Aluminium-induced imbalance in oxidant and antioxidant determinants in brain regions of female rats: protection by centrophenoxine.

The present study was carried out to investigate the potential of centrophenoxine in modulating aluminium-induced neurotoxicity. Female Sprague Dawley rats were administered aluminium chloride orally (40 mg/kg b.w./day) for a period of 8 weeks. At the end of respective treatment, various markers of oxidative stress were determined in four different regions of brain: cerebrum cerebellum, medulla oblongata, and hypothalamus. Lipid peroxidation assay was also carried out using standard techniques. Simultaneously, the centrophenoxine group (100 mg/kg b.w./day) for 6 weeks was also run long to understand the role in ameliorating oxidative damage. A significant decrease in the activities of superoxide dismutase and catalase was noticed in all the four regions, the most significant being in the hypothalamus (0.603 +/- .06) and cerebrum (0.038 +/- .01). Due to aluminium toxicity, peroxidation of lipids was also found to be elevated in cerebrum (0.424 +/- .03), cerebellum (0.341 +/- .03), hypothalamus (1.018 +/- .007), and medulla oblongata (0.304 +/- .05). However, posttreatment with centrophenoxine significantly elevated the superoxide and catalase activities in different regions. In addition, lipid peroxidation status of membranes was significantly reduced after centrophenoxine posttreatment to aluminium-exposed animals. Centrophenoxine has proved to be beneficial in combating the damage caused by aluminium toxicity. However, further research is needed to have a better understanding of the molecular basis of aluminium-induced oxidative damage. In addition, the different aspects of centrophenoxine need to be unmasked.

Modulatory effects of centrophenoxine on different regions of ageing rat brain.
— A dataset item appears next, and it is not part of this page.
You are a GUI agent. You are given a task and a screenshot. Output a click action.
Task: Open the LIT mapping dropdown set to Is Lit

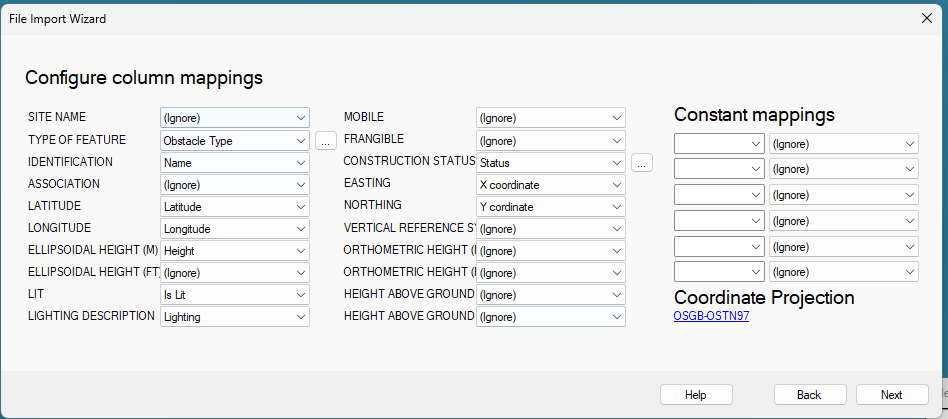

The debilitating consequences of age-related brain deterioration are widespread and extremely costly in terms of quality of life and longevity. Free radical induced damage is thought to be responsible, at least in part, for the degenerative effects of aging. This may be largely due to high-energy requirements, high oxygen consumption, high tissue concentration of iron and low of antioxidant enzymes in brain. Therefore, supplementing an external source of free radical scavenger would greatly benefit in ameliorating the free radical damage which may thus be beneficial in aging. In the present study, an important nootropic agent Centrophenoxine, which has an easy access to brain, has been administered to aged animals (16 months old). Rats aged 6 months (young group) and 16 months old (old group) were chosen for the study. Both groups were administered Centrophenoxine (dissolved in physiological saline) intraperitoneally once a day for 6 weeks. Our study indicates an increased activity of Catalase, Superoxide Dismutase, Glutathione reductase, as well as an increase in the reduced, oxidized, and total glutathione content thus resulting in an altered redox state. A substantial increase in the malondialdehyde content was also reported as a result of aging. Whereas, following Centrophenoxine administration (100 mg/kg body weight/day, injected i.p) alterations in the activities of Superoxide dismutase, Glutathione reductase as well as in the reduced and oxidized glutathione content was reported in aged rat brain. Lipid peroxidation was also reported to be significantly decreased in aged animals after Centrophenoxine supplementation for 6 weeks. The use of an extraneous antioxidant substance may prove beneficial in combating the conditions of oxidative stress in ageing brain.